Prompt =
Report each line of the listing below that holds "will".

Available data =
☆ ☆ ☆

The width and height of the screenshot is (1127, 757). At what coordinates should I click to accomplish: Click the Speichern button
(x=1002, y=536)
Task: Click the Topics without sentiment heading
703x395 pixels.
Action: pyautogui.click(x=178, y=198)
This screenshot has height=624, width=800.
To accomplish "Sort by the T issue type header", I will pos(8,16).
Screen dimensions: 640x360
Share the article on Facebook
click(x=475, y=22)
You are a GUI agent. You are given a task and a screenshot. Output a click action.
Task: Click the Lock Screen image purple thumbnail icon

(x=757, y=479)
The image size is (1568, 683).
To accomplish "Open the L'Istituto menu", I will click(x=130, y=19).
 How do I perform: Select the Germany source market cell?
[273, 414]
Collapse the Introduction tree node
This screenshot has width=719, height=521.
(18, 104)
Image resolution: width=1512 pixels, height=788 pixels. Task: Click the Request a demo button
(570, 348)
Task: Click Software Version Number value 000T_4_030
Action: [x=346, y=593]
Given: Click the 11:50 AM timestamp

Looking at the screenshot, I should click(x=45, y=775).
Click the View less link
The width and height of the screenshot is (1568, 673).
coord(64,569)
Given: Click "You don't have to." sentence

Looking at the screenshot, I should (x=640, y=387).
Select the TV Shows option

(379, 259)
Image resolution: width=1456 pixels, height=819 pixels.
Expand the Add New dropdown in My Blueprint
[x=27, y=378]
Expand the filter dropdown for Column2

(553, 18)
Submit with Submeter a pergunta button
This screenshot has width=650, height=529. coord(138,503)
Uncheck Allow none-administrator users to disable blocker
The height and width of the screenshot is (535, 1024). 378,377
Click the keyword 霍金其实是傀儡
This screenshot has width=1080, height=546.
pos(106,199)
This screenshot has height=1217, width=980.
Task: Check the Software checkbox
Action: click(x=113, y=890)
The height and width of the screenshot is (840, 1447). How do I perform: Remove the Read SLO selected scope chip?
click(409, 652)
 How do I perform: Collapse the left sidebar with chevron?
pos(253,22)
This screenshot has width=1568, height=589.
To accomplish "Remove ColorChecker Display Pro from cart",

☆ ☆ ☆

Task response =
To accomplish "Sort by the T issue type header", I will pos(8,16).
To accomplish "Open the L'Istituto menu", I will click(x=130, y=19).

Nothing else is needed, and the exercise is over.